Task instructions
Reproduce the records from the line containing "This screenshot has height=819, width=1456." through the end of the records, including the requests, and add -140 to every coordinate in the answers. Leave out the pictures.

== Exercise data ==

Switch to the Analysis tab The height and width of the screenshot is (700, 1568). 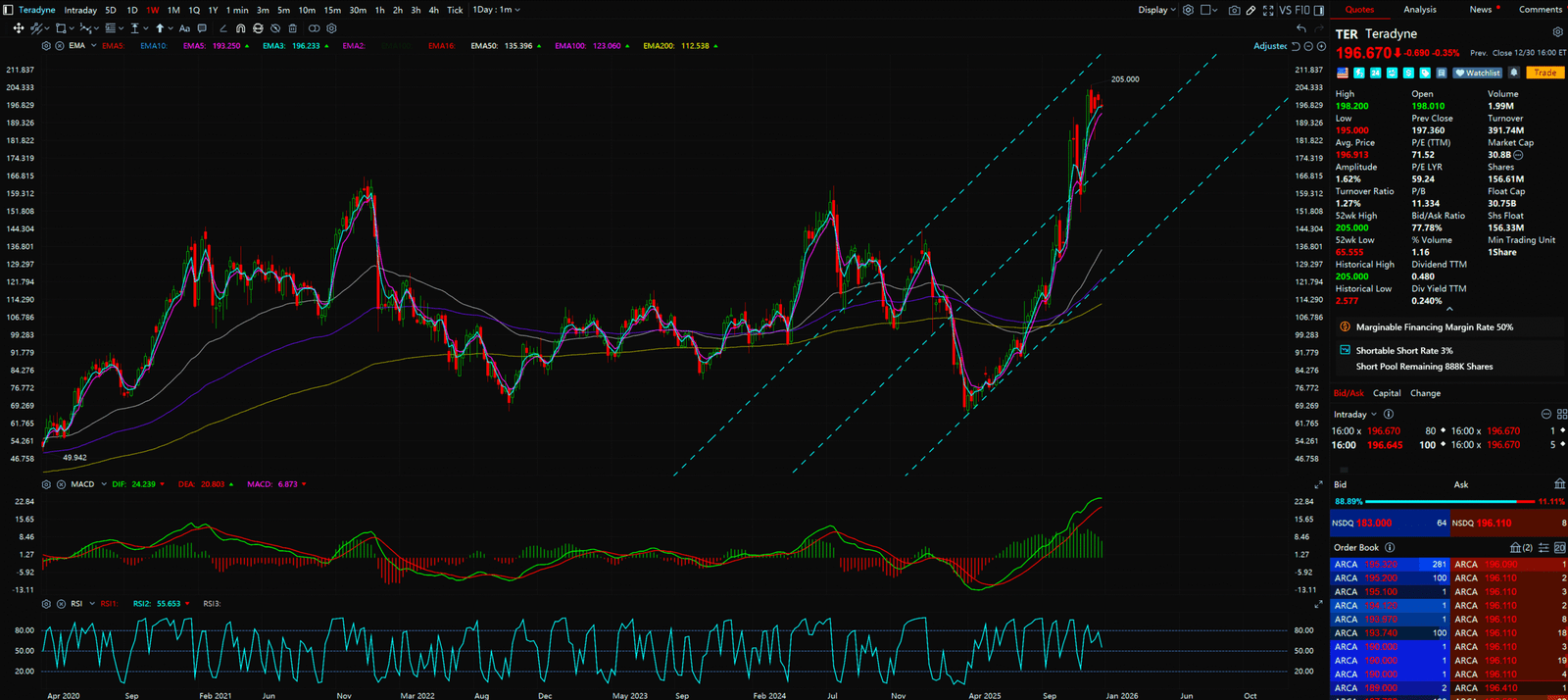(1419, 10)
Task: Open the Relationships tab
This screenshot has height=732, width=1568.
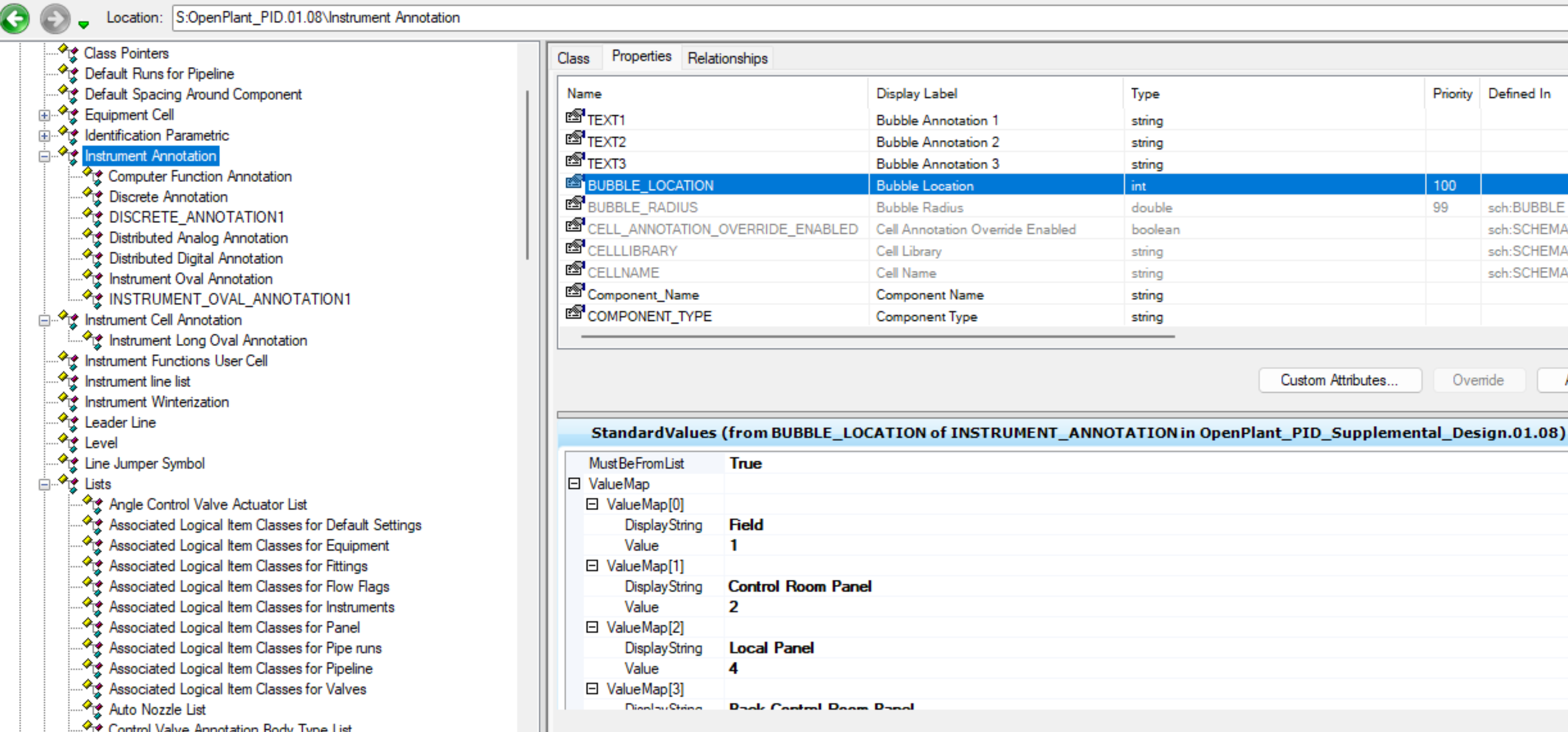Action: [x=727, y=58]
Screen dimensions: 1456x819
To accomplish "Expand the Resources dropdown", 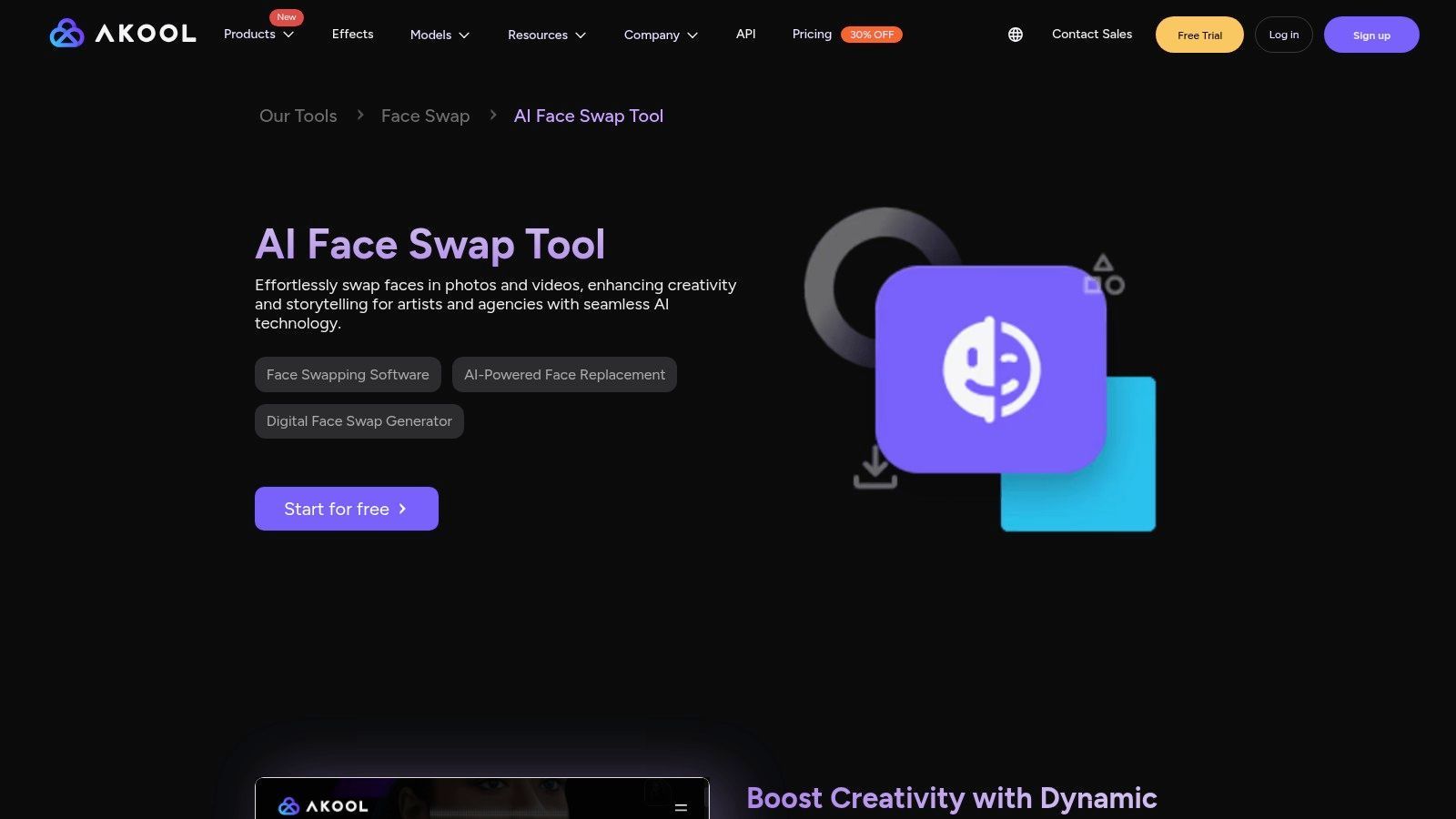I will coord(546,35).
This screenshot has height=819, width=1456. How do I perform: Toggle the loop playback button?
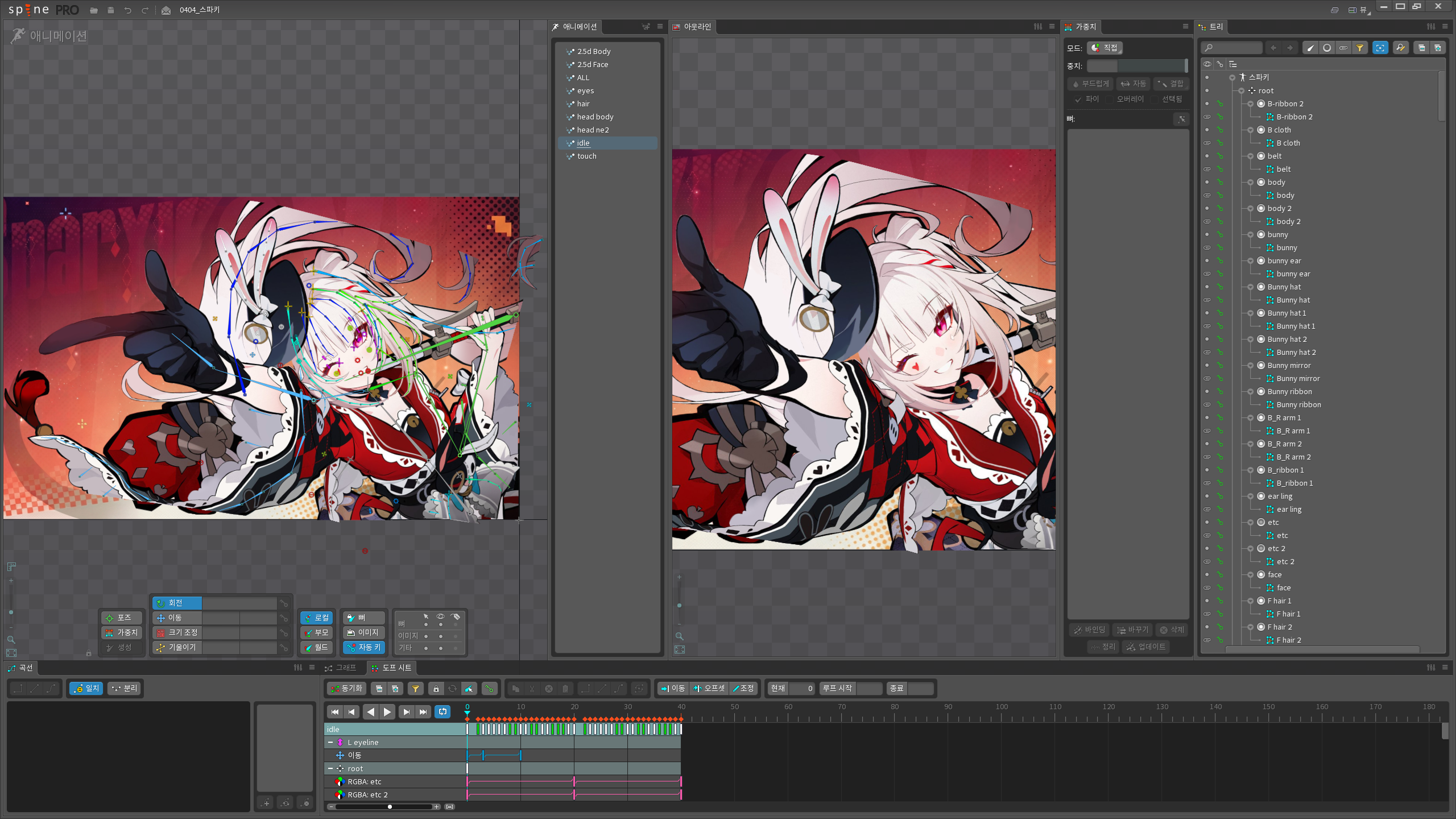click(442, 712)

===

Written solution
This screenshot has height=819, width=1456. How do I perform: Toggle the loop playback button?
click(302, 572)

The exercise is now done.